However, the former exemptions still apply for eligible transactions effected on or after 1 July 2019 under agreements or arrangements entered into before this date.

Meaning of agreement or arrangement

For the purposes of the provisions that preserve the application of the former exemptions, an agreement or arrangement is considered to mean a concerted action or plan by the members of a corporate group to undertake specific transactions to effect either a corporate reconstruction or consolidation. 

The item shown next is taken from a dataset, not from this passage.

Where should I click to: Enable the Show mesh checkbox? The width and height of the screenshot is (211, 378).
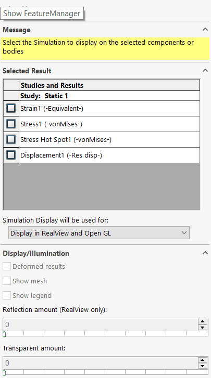(7, 281)
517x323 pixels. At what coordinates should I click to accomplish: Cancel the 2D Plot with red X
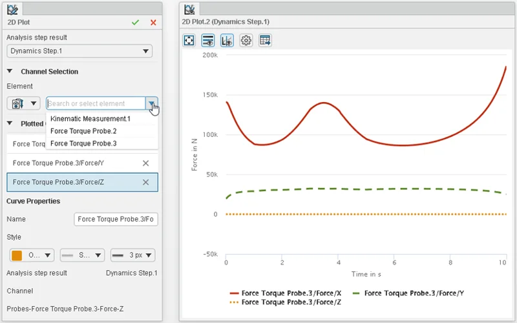click(153, 22)
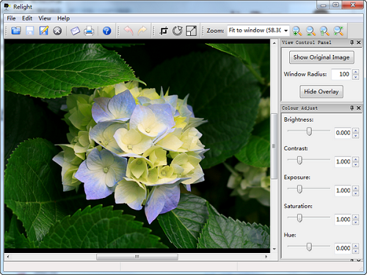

While an executed binding agreement is not required to show that there is concerted action or a plan between group members, the intended actions must be captured in writing in order to qualify as an arrangement. The written evidence needs to be sufficiently certain and must envisage each of the transactions for which an exemption is being sought. A commitment to undertake the reconstruction or consolidation transactions must be shown, rather than simply being an intention to investigate or consider the benefits of a reconstruction or consolidation of the corporate group. 

An example of a non-binding document that would qualify as an agreement or arrangement for the purposes of the former exemptions is a signed Heads of Agreement setting out each of the contemplated transaction steps to reconstruct or consolidate the corporate group. A group may also be able to demonstrate sufficient commitment to the eligible transaction by showing company resolutions where the board has resolved to undertake the transaction as part of steps to reconstruct or consolidate the group.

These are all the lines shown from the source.